Baseados nessas considerações, agora podemos definir mais precisamente a lei de dualidade, até mesmo relativa mente à evolução. Assim:
"Todo indivíduo constitui unidade dupla, isto é, equilibrado paralelismo de forças emparelhadas, mas antitéticas. Ou melhor; a unidade compõem-se de metades inversas e complementares, em contraste e em equilíbrio. Desse contraste nasce a elaboração íntima que se chama evolução".. |
A evolução, portanto, resulta de processo bipolar, destrutivo-construtivo. Já vimos de que modo o mal se torna necessário às finalidades do bem. Dessa lei se infere que, se toda unidade é um binômio, tudo é necessariamente luta e guerra, mas também paz; tudo é ódio, mas amor também. Poderemos até mesmo dizer que, por força da íntima estrutura dualística dos fenômenos e, portanto, do fenômeno biológico também, e em virtude do dinamismo de duas forças opostas, a positiva e a negativa, a masculina e a feminina, se produz uma auto-elaboração interior, também chamada evolução, que faz a vida humana progredir do tipo animal, vegetativo, espiritualmente involuído, sensual, sensório, físico, em ondas longas, para o tipo super-humano, psíquico, evoluído, sensitivo, espiritual, em ondas curtas. Em suma: transforme-se de besta em super-homem. Se essa elaboração íntima conduz a vida humana a um ritmo que vai das ondas longas às curtas, leva-a também a caminhar do dia para a noite, afasta-a da luz e do calor de um sol poente, desmaterializa-a por força de maturação íntima, do mesmo modo que, na desintegração atômica, a matéria se transforma em energia; a vida humana extingue-se como forma física, a fim de, em outros ambientes, ressuscitar sob nova forma espiritual.
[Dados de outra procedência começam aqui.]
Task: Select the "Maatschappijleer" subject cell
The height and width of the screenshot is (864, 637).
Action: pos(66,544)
Estamos discutindo estes problemas e, ao mesmo tempo, aplicando a lei acima exposta. De fato, também a idéia constitui um binômio de forças (isto é, inversas e complementares); e, por isso, como todo debate representa uma oscilação entre os dois extremos opostos do mesmo conceito, conduz àquela íntima auto-elaboração que é a maturação do pensamento, isto é, sua evolução. O leitor pode encontrar por si mesmo muitas outras aplicações dos princípios aqui expostos. Mesmo a radiestesia se baseia em dois tipos de movimentos pendulares inversos e correspondentes ao bem e ao mal, isto é, capazes de, seja qual for o objeto, revelar-lhe as radiações favoráveis ou nocivas. Se o movimento é circular, pode ser no sentido horário (sentido do movimento dos ponteiros do relógio) e no sentido anti-horário; se é retilíneo, falamos em sentido longitudinal e sentido transversal.
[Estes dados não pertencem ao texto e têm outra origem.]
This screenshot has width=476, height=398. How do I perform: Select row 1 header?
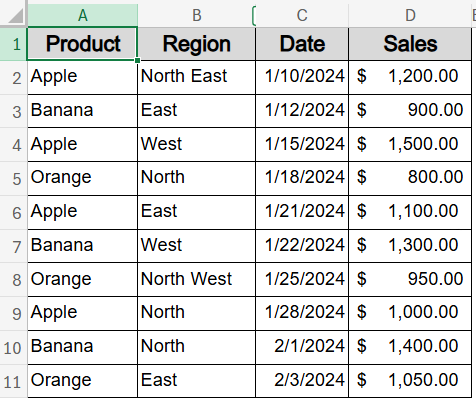pyautogui.click(x=13, y=44)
A tudo isso se poderia objetar que o princípio de causalidade não basta para explicar a fase superior de evolução que, representando estado mais complexo, significaria "mais" obtido de "menos", isto é, efeito superior à causa. A objeção se justificaria, se o funcionamento do universo dependesse apenas de relação causal. Não se concebe, aliás, desproporção entre causa e efeito nem desenvolvimento maior do que o conteúdo do germe poderia dar. Na realidade, porém, o fenômeno não se desenvolve como as aparências nos fazem supor. O funcionamento do universo não pára, mas, além de orgânico, e contínuo, é evolutivo, quer dizer, é intérmina florada de vida; a mecânica, representada pelo princípio de causalidade, constitui apenas o processo de elaboração dessa florescência. Em resumo: na evolução, mais do que simples relação entre antecedente e conseqüente, verifica-se o desenvolvimento de algo latente na intimidade do ser e a sua manifestação no mundo exterior. Os dois momentos, causa e efeito, não surgem, portanto, ligados por uma relação de igualdade, porque no centro, na causa no germe das coisas, se concentra o invisível poder do pensamento de Deus, poder que se expande e desenvolve na manifestação exterior, por nós mais claramente perceptível. Todavia, se observarmos mais atentamente, verificamos a existência dessa relação de igualdade entre causa e efeito, não na forma, mas apenas na substância. Os nossos sentidos, porém, só percebem a relação formal. A igualdade foge, pois, à apreciação dos sentidos. Se existe na substância, onde o equilíbrio tem de ser perfeito, não existe na forma, que é tudo quanto o homem percebe e, efetivamente, dá a sensação de disparidade entre causa e efeito.